Dems’ Unconstitutional Plot to Invent New Congressmen
Editor’s note: By posting Congressman Mike Pence’s response to our criticism of his appalling support in favor of a vote in the House of Representatives for the District of Columbia, HUMAN EVENTS in no way meant to imply that we were supportive of the vote he had cast. We are totally opposed to it. Here’s more conservative condemnation of Pence’s action.
Right now, in the guise of a civil rights issue, the new Congress is attempting one of the most brazenly unconstitutional power grabs in our nation’s history. The move aims to create a new class of congressman and simply add the first of these to the 435 existing members of the United States House of Representatives.
This design will dilute the legitimate representation of the 50 states and create a dangerous precedent that, if allowed to stand, will make it legal for the federal government to alter the constitutionally defined makeup of the Congress itself with nothing more than a simple law, bypassing the required constitutional amendment process, which requires a two-thirds supermajority in Congress followed by the approval of three-fourths of the individual states.
The bill that threatens to open up this Pandora’s box goes by the Orwellian name "District of Columbia Fair and Equal House Voting Rights Act of 2007" (H.R. 328). It has already passed committee and is expected shortly to be rammed through the full House by the Democrat leadership. The purpose of H.R. 328 is to give the District of Columbia a voting representative in the House. According to its supporters, the bill is necessary to correct the “injustice” of the residents of the capital not having their own congressional delegation.
The Democrats are arguing that the seat of the government needs its own representative in that same government, or else the capital might not have enough influence in the capitol.
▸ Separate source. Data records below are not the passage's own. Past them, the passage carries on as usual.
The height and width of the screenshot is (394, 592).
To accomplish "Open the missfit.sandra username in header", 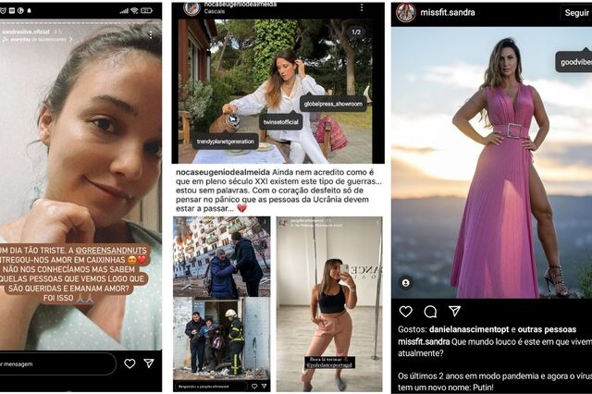I will [x=448, y=12].
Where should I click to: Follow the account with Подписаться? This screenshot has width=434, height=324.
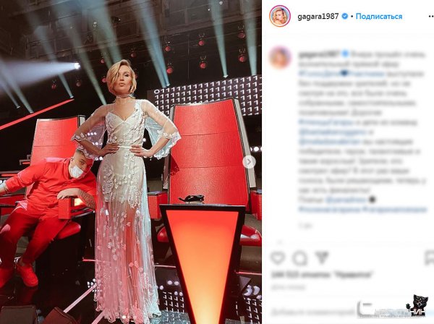tap(379, 17)
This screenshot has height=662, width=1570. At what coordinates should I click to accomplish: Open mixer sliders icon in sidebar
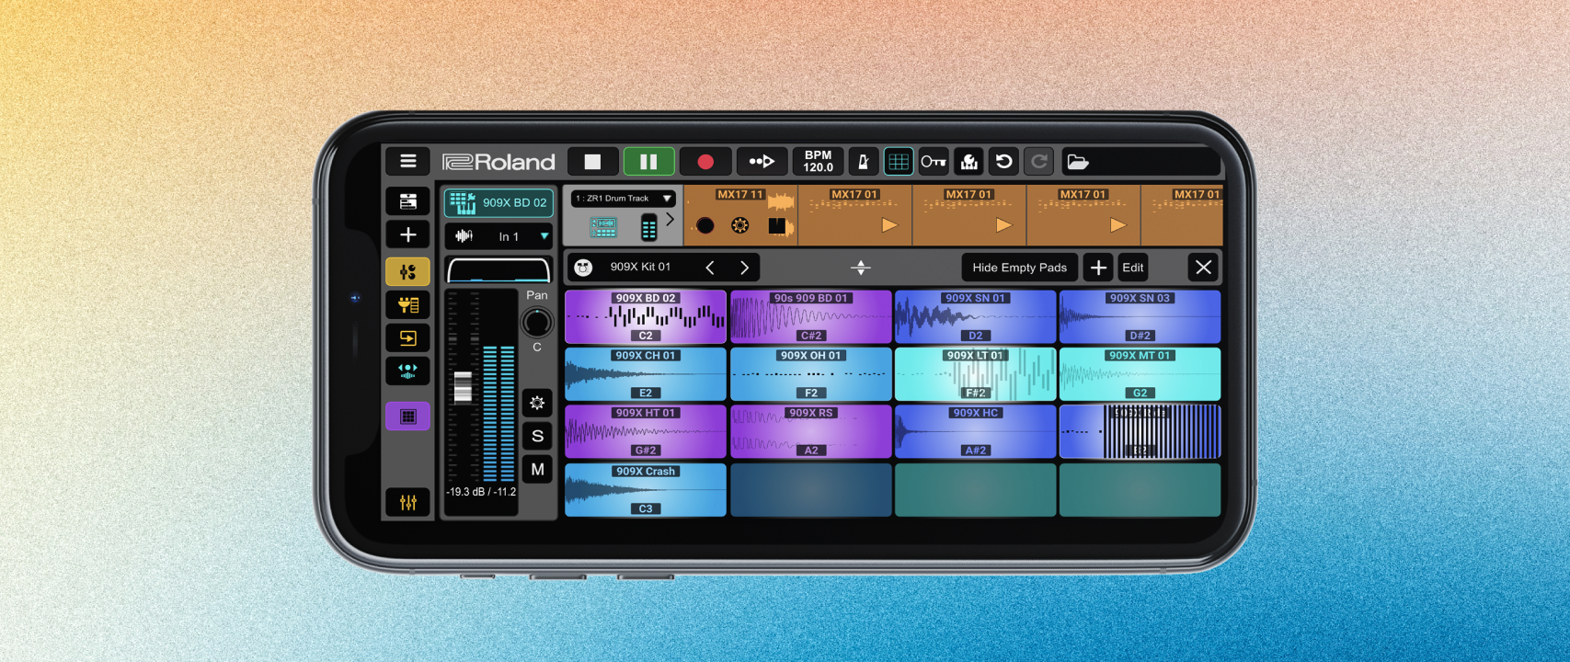pyautogui.click(x=407, y=502)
There are a few problems with this scheme.
The District of Columbia was created specifically so that the federal government could sit on a tiny patch of neutral territory — a territory without a delegation in Congress that might attempt to use its special position as the seat of the government to win an unfair advantage in Congress. During the drafting of the Constitution, the Founding Fathers had to face the issue of where to locate the capital of the newly formed United States. It was obvious to all that whatever city became the capital would enjoy a huge new influence over the politics of the nation and could use that influence to enrich itself with the dutiful help of its home state’s representatives in Congress. Because of this danger, and after a few nasty incidents of locals trying to bully the Congress in its temporary home in Philadelphia, it was decided that no state should hold the capital of all the United States.
The solution was the District of Columbia, a tiny parcel of land given to the new nation by Maryland and Virginia (Virginia’s portion was not used and was later reclaimed) that would serve as neutral ground, and would be run directly by Congress so as to avoid undue influence of the Congress by local government officials. It was the Founders’ intention to create a district without its own selfish voice in Congress — a non-state, without a state’s rights to elect congressmen and senators. H.R. 328 seeks to undo this clever compromise and turn the nation’s common capital into a partisan mini-state less than 1/20th the size of Rhode Island.
The second problem with the D.C. power grab is that, since it was the intention of the Founders to create a voteless non-state to host the capital, the Constitution clearly prohibits giving D.C. any vote in Congress. The district is defined as a possession of Congress in Article 1, Section 8 of the Constitution, which says the Congress shall have power:
“To exercise exclusive legislation in all cases whatsoever, over such District (not exceeding ten miles square) as may, by cession of particular states, and the acceptance of Congress, become the seat of the government of the United States,”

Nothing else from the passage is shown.